Departments of Biophysics and Biochemistry, University of Texas Southwestern Medical Center, Dallas, TX.
Department of Biochemistry and Biophysics, University of California, San Francisco, San Francisco CA.
J Cell Biol. 2021 May 3;220(5). doi: 10.1083/jcb.202012079.
Microtubules are dynamic polymers that play fundamental roles in all eukaryotes. Despite their importance, how new microtubules form is poorly understood. Textbooks have focused on variations of a nucleation-elongation mechanism in which monomers rapidly equilibrate with an unstable oligomer (nucleus) that limits the rate of polymer formation; once formed, the polymer then elongates efficiently from this nucleus by monomer addition. Such models faithfully describe actin assembly, but they fail to account for how more complex polymers like hollow microtubules assemble. Here, we articulate a new model for microtubule formation that has three key features: (1) microtubules initiate via rectangular, sheet-like structures that grow faster the larger they become; (2) the dominant pathway proceeds via accretion, the stepwise addition of longitudinal or lateral layers; and (3) a "straightening penalty" to account for the energetic cost of tubulin's curved-to-straight conformational transition. This model can quantitatively fit experimental assembly data, providing new insights into biochemical determinants and assembly pathways for microtubule nucleation.

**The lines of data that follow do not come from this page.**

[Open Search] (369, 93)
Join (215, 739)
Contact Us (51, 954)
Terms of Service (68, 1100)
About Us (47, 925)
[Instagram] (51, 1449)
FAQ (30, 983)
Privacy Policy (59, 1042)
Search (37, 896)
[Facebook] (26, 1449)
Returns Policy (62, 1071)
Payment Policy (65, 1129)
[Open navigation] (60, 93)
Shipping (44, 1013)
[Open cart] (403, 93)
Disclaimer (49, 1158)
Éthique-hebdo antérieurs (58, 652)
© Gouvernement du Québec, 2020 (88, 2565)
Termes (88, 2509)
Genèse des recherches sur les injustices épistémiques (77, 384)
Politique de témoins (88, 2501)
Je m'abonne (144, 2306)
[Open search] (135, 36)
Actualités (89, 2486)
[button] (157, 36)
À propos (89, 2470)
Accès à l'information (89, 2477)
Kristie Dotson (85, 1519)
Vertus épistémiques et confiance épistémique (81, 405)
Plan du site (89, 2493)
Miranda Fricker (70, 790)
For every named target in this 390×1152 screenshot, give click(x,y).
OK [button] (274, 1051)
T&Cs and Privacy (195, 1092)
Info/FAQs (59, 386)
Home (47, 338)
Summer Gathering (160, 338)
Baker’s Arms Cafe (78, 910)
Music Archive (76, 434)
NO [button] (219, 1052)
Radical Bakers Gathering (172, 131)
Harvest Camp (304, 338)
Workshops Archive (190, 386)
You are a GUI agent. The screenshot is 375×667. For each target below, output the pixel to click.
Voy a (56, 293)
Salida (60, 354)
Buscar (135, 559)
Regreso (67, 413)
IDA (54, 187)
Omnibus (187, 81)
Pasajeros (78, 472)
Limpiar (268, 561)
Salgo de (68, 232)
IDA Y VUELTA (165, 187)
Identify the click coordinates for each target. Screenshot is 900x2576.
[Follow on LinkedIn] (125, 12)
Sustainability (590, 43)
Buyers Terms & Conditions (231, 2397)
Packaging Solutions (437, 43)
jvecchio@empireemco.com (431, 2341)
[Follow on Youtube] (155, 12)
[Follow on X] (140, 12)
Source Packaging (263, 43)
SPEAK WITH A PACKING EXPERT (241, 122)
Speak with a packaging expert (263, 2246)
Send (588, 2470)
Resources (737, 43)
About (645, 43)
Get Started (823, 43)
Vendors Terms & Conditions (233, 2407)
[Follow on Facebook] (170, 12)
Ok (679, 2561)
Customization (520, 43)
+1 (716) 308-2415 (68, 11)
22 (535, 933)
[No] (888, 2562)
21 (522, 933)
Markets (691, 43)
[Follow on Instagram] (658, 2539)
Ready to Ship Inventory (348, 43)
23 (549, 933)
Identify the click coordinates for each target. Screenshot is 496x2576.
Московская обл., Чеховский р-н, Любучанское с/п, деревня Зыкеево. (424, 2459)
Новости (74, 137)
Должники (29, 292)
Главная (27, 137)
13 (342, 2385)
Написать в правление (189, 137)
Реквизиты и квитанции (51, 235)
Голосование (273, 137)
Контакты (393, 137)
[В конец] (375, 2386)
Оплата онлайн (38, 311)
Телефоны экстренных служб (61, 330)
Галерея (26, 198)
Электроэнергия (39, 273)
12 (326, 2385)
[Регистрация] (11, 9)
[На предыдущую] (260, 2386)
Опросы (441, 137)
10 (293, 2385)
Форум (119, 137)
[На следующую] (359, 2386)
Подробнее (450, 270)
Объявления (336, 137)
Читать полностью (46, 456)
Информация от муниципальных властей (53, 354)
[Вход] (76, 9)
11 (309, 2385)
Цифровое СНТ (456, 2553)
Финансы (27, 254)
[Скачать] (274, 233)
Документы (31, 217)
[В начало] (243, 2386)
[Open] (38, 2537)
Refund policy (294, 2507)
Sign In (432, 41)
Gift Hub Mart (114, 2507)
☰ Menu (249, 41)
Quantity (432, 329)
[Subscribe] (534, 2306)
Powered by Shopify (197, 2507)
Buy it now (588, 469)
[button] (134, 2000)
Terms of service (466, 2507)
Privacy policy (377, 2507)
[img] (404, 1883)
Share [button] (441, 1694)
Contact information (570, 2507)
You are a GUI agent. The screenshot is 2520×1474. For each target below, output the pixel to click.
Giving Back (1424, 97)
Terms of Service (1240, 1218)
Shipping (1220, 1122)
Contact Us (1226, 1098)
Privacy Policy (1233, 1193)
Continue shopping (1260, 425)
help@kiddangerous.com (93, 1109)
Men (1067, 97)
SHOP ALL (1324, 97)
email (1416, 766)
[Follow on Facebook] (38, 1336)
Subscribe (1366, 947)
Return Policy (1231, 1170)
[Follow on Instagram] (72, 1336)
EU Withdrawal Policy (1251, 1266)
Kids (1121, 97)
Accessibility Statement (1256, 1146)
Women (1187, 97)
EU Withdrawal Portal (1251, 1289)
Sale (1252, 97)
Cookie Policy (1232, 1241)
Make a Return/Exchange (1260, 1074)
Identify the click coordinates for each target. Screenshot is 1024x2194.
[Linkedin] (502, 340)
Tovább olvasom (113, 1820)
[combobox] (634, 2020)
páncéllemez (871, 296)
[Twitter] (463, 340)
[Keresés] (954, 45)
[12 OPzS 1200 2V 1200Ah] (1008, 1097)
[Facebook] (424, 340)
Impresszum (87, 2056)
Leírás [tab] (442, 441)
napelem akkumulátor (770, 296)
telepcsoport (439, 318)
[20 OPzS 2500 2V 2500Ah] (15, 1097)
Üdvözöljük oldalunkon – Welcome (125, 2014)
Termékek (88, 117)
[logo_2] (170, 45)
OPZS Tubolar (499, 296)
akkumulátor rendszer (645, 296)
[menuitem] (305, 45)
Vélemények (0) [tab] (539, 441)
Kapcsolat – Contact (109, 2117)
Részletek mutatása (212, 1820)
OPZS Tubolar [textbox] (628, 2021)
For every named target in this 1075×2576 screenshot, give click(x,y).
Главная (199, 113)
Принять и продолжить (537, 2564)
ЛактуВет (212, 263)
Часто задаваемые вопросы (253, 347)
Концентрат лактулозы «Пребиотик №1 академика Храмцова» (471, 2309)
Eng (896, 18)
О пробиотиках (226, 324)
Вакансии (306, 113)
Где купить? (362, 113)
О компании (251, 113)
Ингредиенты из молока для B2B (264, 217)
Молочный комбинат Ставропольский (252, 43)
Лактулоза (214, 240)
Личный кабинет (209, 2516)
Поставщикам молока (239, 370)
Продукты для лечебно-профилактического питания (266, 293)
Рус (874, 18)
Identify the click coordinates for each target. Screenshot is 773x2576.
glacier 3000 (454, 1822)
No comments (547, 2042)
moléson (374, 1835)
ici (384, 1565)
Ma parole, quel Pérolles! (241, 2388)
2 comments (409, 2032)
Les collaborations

微管是一种动态聚合物,在所有真核生物中都发挥着基本作用。尽管它们很重要,但新的微管是如何形成的还知之甚少。教科书主要集中在核-延伸机制的变化上,其中单体迅速与不稳定的低聚物(核)达到平衡,核限制了聚合物形成的速度;一旦形成,聚合物就可以通过单体的添加有效地从这个核延伸。这种模型忠实地描述了肌动蛋白的组装,但它不能解释像中空微管这样更复杂的聚合物是如何组装的。在这里,我们提出了一个新的微管形成模型,该模型有三个关键特征:(1)微管通过长方形、片状结构起始,这些结构随着尺寸的增加而生长得更快;(2)主要途径是通过 accretion(逐步添加纵向或横向层)进行;(3)为了考虑微管蛋白弯曲到直线构象转变的能量成本,引入“变直惩罚”。该模型可以对实验组装数据进行定量拟合,为微管成核的生化决定因素和组装途径提供了新的见解。